What you should do: Return every line of the listing below with no changes to any character.

Items:

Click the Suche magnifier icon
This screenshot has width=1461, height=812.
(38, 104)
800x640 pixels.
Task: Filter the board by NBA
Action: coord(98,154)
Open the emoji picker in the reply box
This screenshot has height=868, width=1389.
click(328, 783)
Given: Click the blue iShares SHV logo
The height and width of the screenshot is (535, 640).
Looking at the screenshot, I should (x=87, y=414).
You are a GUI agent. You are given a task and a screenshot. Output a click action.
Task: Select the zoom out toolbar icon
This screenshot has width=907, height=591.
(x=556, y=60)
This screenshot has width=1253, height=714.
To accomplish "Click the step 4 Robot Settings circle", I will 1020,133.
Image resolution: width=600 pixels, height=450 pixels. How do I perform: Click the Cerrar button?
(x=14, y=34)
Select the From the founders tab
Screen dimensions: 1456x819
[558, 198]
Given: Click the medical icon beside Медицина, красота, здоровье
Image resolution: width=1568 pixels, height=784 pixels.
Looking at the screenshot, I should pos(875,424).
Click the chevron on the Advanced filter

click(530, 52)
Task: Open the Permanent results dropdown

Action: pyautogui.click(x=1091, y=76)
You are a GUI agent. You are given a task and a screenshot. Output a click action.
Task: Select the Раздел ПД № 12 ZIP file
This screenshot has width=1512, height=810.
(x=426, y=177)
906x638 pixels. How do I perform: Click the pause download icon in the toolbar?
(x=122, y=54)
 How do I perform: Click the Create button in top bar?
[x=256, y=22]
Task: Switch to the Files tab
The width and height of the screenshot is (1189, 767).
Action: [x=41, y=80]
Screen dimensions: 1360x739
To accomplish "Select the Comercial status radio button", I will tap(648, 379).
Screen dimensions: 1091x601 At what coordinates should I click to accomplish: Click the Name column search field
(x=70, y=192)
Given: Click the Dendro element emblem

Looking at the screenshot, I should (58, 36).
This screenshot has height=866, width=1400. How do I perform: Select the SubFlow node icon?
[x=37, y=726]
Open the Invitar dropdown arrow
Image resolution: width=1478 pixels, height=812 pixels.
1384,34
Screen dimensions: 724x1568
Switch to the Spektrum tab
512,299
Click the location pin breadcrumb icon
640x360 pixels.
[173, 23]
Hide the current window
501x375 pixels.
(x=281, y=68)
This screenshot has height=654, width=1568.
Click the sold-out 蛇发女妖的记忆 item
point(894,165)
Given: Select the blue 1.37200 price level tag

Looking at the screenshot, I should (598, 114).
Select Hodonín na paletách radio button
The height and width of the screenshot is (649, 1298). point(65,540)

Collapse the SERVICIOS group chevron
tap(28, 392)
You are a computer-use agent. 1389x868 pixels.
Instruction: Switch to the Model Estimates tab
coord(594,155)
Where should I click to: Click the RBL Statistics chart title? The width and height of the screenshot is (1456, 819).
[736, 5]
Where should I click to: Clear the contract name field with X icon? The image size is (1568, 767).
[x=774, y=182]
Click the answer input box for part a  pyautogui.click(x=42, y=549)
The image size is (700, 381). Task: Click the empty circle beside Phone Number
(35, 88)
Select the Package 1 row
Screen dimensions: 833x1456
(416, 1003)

Exercise response:
Click the Suche magnifier icon
This screenshot has width=1461, height=812.
(38, 104)
800x640 pixels.
Task: Filter the board by NBA
Action: coord(98,154)
Open the emoji picker in the reply box
This screenshot has height=868, width=1389.
click(328, 783)
Given: Click the blue iShares SHV logo
The height and width of the screenshot is (535, 640).
Looking at the screenshot, I should (x=87, y=414).
You are a GUI agent. You are given a task and a screenshot. Output a click action.
Task: Select the zoom out toolbar icon
This screenshot has width=907, height=591.
(x=556, y=60)
This screenshot has width=1253, height=714.
To accomplish "Click the step 4 Robot Settings circle", I will 1020,133.
Image resolution: width=600 pixels, height=450 pixels. How do I perform: Click the Cerrar button?
(x=14, y=34)
Select the From the founders tab
Screen dimensions: 1456x819
[558, 198]
Given: Click the medical icon beside Медицина, красота, здоровье
Image resolution: width=1568 pixels, height=784 pixels.
Looking at the screenshot, I should pos(875,424).
Click the chevron on the Advanced filter

click(530, 52)
Task: Open the Permanent results dropdown

Action: pyautogui.click(x=1091, y=76)
You are a GUI agent. You are given a task and a screenshot. Output a click action.
Task: Select the Раздел ПД № 12 ZIP file
This screenshot has width=1512, height=810.
(x=426, y=177)
906x638 pixels. How do I perform: Click the pause download icon in the toolbar?
(x=122, y=54)
 How do I perform: Click the Create button in top bar?
[x=256, y=22]
Task: Switch to the Files tab
The width and height of the screenshot is (1189, 767).
Action: [x=41, y=80]
Screen dimensions: 1360x739
To accomplish "Select the Comercial status radio button", I will tap(648, 379).
Screen dimensions: 1091x601 At what coordinates should I click to accomplish: Click the Name column search field
(x=70, y=192)
Given: Click the Dendro element emblem

Looking at the screenshot, I should (58, 36).
This screenshot has height=866, width=1400. How do I perform: Select the SubFlow node icon?
[x=37, y=726]
Open the Invitar dropdown arrow
Image resolution: width=1478 pixels, height=812 pixels.
1384,34
Screen dimensions: 724x1568
Switch to the Spektrum tab
512,299
Click the location pin breadcrumb icon
640x360 pixels.
[173, 23]
Hide the current window
501x375 pixels.
(x=281, y=68)
This screenshot has height=654, width=1568.
Click the sold-out 蛇发女妖的记忆 item
point(894,165)
Given: Select the blue 1.37200 price level tag

Looking at the screenshot, I should (598, 114).
Select Hodonín na paletách radio button
The height and width of the screenshot is (649, 1298). point(65,540)

Collapse the SERVICIOS group chevron
tap(28, 392)
You are a computer-use agent. 1389x868 pixels.
Instruction: Switch to the Model Estimates tab
coord(594,155)
Where should I click to: Click the RBL Statistics chart title? The width and height of the screenshot is (1456, 819).
[736, 5]
Where should I click to: Clear the contract name field with X icon? The image size is (1568, 767).
[x=774, y=182]
Click the answer input box for part a  pyautogui.click(x=42, y=549)
The image size is (700, 381). Task: Click the empty circle beside Phone Number
(35, 88)
Select the Package 1 row
Screen dimensions: 833x1456
(416, 1003)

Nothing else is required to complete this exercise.